Felicjańska od kilku tygodni nie myśli o niczym innym. W końcu w godzinę może stracić nie tylko męża, ale i dzieci. Już jutro odbędzie się jej pierwsza rozprawa rozwodowa. Po 12 wspólnych latach para postanowiła zakończyć związek. - Jestem w trakcie rozwodu. Mam nadzieję, że na pierwszej rozprawie ten rozwód dojdzie do skutku. Nie chcę już mieszkać z moim obecnym, byłym mężem, więc żeby się wyprowadzić z tego mieszkania, muszę je sprzedać - wyznała Felicjańska kilka dni temu w "Dzień Dobry TVN".
Okazuje się jednak, że nie będzie to takie proste. - Małe są szanse, aby Ilona rozwiodła się już na pierwszej rozprawie. Jej mąż chce przejąć pieczę nad dziećmi. Ona nie chce na to pozwolić. Ta sprawa może się długo ciągnąć... - zdradza nam przyjaciel pary.

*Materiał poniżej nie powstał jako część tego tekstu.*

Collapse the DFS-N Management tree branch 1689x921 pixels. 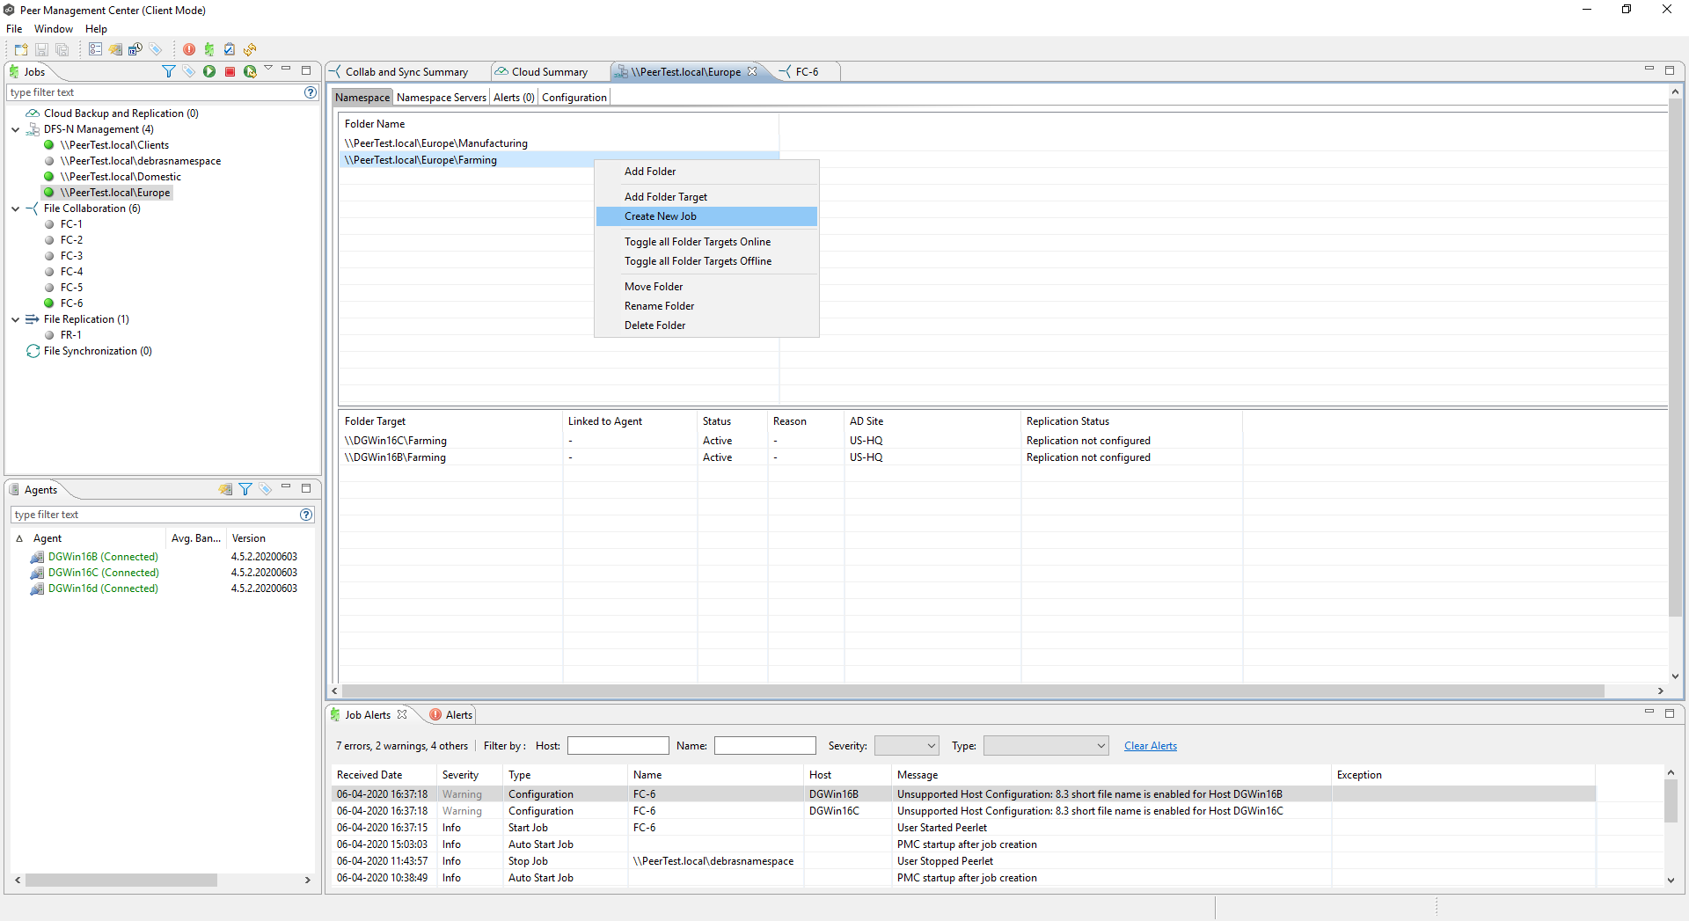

Wiadomo jedno - Rybkowski nie odpuści. Chce, aby Maciej i Adam zamieszkali z nim na stałe. Nie chce jednak odbierać władzy rodzicielskiej małżonce. Ilona mogłaby codziennie spotykać się z synami i zabierać ich na weekendy, ferie i wakacje. Musiałaby jednak płacić alimenty, po 700 zł miesięcznie na każ-dego syna.

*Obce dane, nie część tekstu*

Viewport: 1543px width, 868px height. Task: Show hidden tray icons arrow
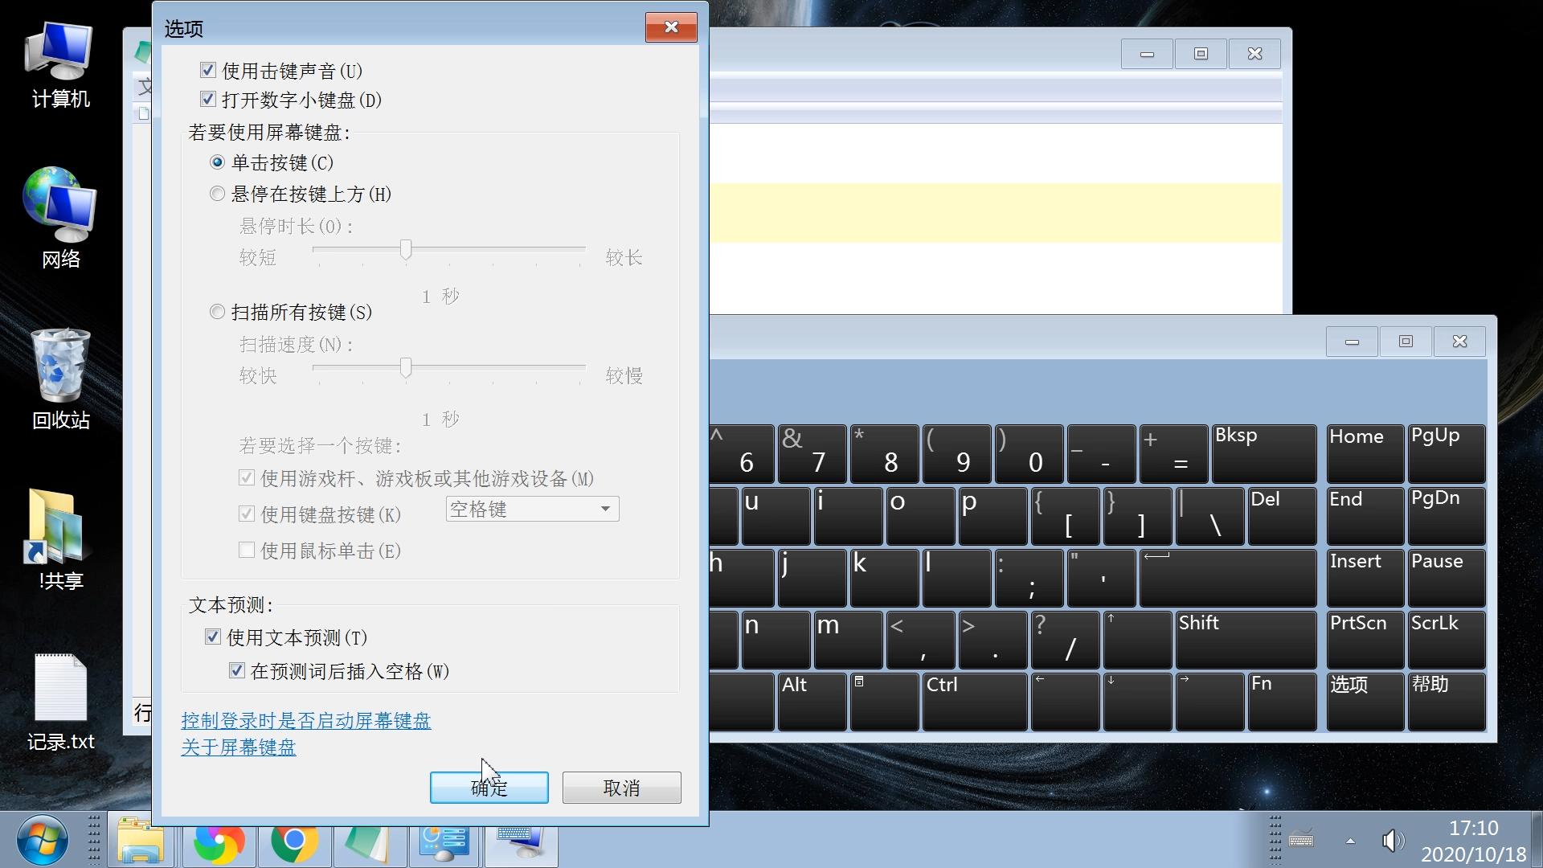click(x=1350, y=841)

Przez ostatnie lata to głównie ojciec zajmował się pociechami. Nawet gotował im obiady. Ilona w tym czasie zajmowała się swoją karierą. Prowadziła fundację, brylowała na salonach. Na domiar złego zbyt często zaglądała do kieliszka, co doprowadziło ją przed dwoma laty do dramatu. Za spowodowanie wypadku pod wpływem alkoholu dostała wyrok roku więzienia w zawieszeniu na trzy lata. Publicznie musiała się też przyznać do choroby alkoholowej. Teraz Ilona twierdzi, że jest czysta, ale podczas sprawy rozwodowej to, co się stało, na pewno jej nie pomoże.